Quelle étrangeté que ce film là ! Si Ni Dieux Ni Maîtres peut être qualifié de “film de genre” dans ce que cette étiquette évoque de plus fourre tout, trouver une classification plus précise relève d’un exploit sémantique tant le film d’Eric Cherrière existe justement dans la frontière, le flou, les pistes brouillées. Ni Dieux Ni Maîtres oscille entre le thriller, le film fantastique, le surréalisme et le film d’aventure sans pour autant aller plus loin que l’évocation de ces genres. Protéiforme, le film construit sa propre case. Lors de la rencontre entre le réalisateur et le public, un spectateur a déclaré ne jamais avoir vu de film ressemblant à Ni Dieux Ni Maîtres, et que ce film allait se graver dans sa rétine. Il y a effectivement un caractère unique dans cette proposition cinématographique.

Un caractère unique d’abord pour ses conditions de tournage. Tourné à la bougie en 25 jours en décor naturel, dans un magnifique château de l’Occitanie, Ni Dieux Ni Maîtres s’illustre avant tout par sa beauté plastique. Le travail au niveau de la photographie, des couleurs, et plus particulièrement des lumières donne un cachet visuel incroyable au film. Ce sera définitivement un des films les plus beaux de 2020; et les conditions de tournage particulières obligeant l’équipe à ne jouer que par petites tranches (pour changer les bougies et aérer les pièces pour éviter les intoxications) donne aussi un caractère étrange, un peu lunaire au jeu des acteurs. A noter d’ailleurs que la plupart de l’équipe de tournage était Toulousaine, et présente lors de l’avant première du film. Adishatz !

Un caractère unique ensuite à cause de son montage et de sa narration. Très “cut”, rapide, le montage joue avec les attentes du spectateur pour constamment décaler le récit. Il est difficile à l’écrit de rendre compte de l’état d’éclatement, d’étrangeté voire de malaise dans lequel peut plonger ce montage atypique. Les scènes ne sont pas forcément placées dans un ordre logique, un plan incongru (un enfant avec un regard caméra, une femme bras ouverts devant une cheminée, un plan zénithal de forêt) peut venir couper en deux une scène de dialogue, qui reprendra comme s’il n’y avait pas eu d’interruption quelques secondes plus tard. La narration paraît vaporeuse, irréelle, comme dans un autre monde, en flottement. Très onirique, le film évoque tantôt le rêve, tantôt le cauchemar, avec des scènes d’une violence inouïe filmées pourtant avec un grand recul. Le réalisateur souhaitait une mise en scène “douce” mais toute la douceur de la mise en scène ne peut atténuer l’horreur du viol qui intervient dans le film, une scène que n’aurait pas reniée Sade tant elle est malsaine, mais qui est pourtant filmé sans complaisance ni démonstration obscène.
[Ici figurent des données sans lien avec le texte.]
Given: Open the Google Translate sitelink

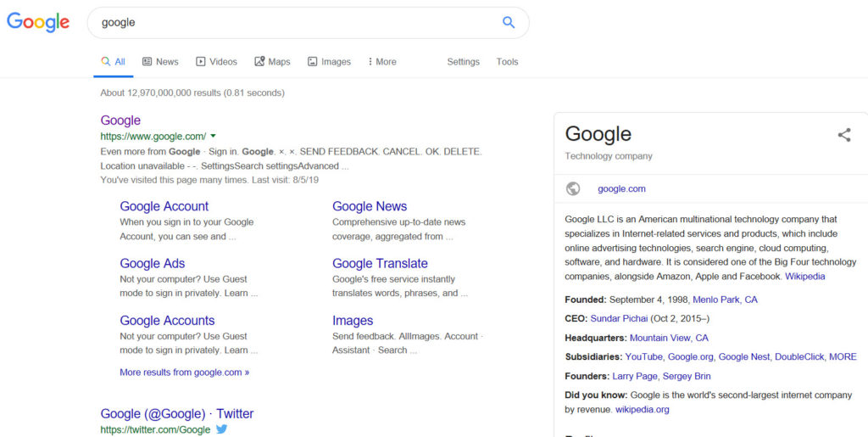Looking at the screenshot, I should pos(380,264).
Un caractère unique enfin à cause du jeu d’acteur et son phrasé étrange, presque trop maniéré, parfois trop “en dedans”. Le réalisateur voulait que les acteurs parlent comme s’ils “s’adressent à eux même”. Le résultat est déroutant mais colle à l’ambiance intimiste du film. Le texte est lu à la manière d’une poésie et des références littéraires allant de Lovecraft à Jack London sont venues nourrir les dialogues du film. Loin des stéréotypes que l’on peut avoir sur les paysans mal dégrossis dans les films du moyen-âge, ici les personnages s’expriment bien et distinctement. Cependant, j’aurais aimé que le film, à la manière de The VVitch de Robert Eggers écrit en vieil anglais, aille plus loin dans son travail de la langue. Pourquoi pas, par exemple, proposer des parties en occitan, vu que le film se déroule dans une Occitanie médiévale ? Ou bien, quitte à choisir du beau phrasé et de la belle langue, ne pas travailler encore plus les textes pour qu’ils soient plus riches ? Car si le phrasé des acteurs fait penser à du théâtre, la langue utilisée n’est parfois pas assez noble pour rendre honneur à leur travail et le résultat est hélas parfois un peu bancal.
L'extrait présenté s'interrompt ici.